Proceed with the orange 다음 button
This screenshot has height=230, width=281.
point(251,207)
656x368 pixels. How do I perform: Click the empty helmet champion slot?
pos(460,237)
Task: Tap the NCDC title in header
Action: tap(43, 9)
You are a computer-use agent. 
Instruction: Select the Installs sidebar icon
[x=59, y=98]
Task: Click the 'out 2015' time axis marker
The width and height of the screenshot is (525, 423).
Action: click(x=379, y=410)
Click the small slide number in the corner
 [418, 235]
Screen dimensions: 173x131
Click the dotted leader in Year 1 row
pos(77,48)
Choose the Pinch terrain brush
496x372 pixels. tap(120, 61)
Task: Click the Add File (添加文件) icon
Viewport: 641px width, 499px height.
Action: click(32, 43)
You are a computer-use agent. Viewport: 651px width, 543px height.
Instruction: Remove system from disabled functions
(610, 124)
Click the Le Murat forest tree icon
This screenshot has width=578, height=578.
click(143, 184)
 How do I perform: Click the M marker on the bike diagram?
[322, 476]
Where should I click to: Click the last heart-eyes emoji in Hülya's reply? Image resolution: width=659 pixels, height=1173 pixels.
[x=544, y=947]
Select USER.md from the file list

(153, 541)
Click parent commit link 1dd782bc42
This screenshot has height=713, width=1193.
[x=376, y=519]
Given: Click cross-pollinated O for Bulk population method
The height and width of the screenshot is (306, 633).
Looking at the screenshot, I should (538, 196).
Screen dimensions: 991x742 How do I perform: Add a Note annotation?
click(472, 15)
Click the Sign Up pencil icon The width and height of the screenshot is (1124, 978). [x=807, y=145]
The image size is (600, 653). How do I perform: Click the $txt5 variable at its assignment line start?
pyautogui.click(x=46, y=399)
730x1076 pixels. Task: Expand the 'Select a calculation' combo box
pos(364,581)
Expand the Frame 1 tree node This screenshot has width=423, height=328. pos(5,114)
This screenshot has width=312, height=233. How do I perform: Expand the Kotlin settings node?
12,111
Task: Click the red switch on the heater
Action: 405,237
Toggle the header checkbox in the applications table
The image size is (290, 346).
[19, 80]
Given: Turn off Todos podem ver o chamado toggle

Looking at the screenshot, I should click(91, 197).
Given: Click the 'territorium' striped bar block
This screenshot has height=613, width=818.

TO DO:
Extract the lines verbatim, beginning with the line that contains "Given: Turn off" and continuing through the final line of the records.

ANSWER TO THE EXERCISE:
Given: Turn off Todos podem ver o chamado toggle

Looking at the screenshot, I should click(91, 197).
Given: Click the 'territorium' striped bar block
This screenshot has height=613, width=818.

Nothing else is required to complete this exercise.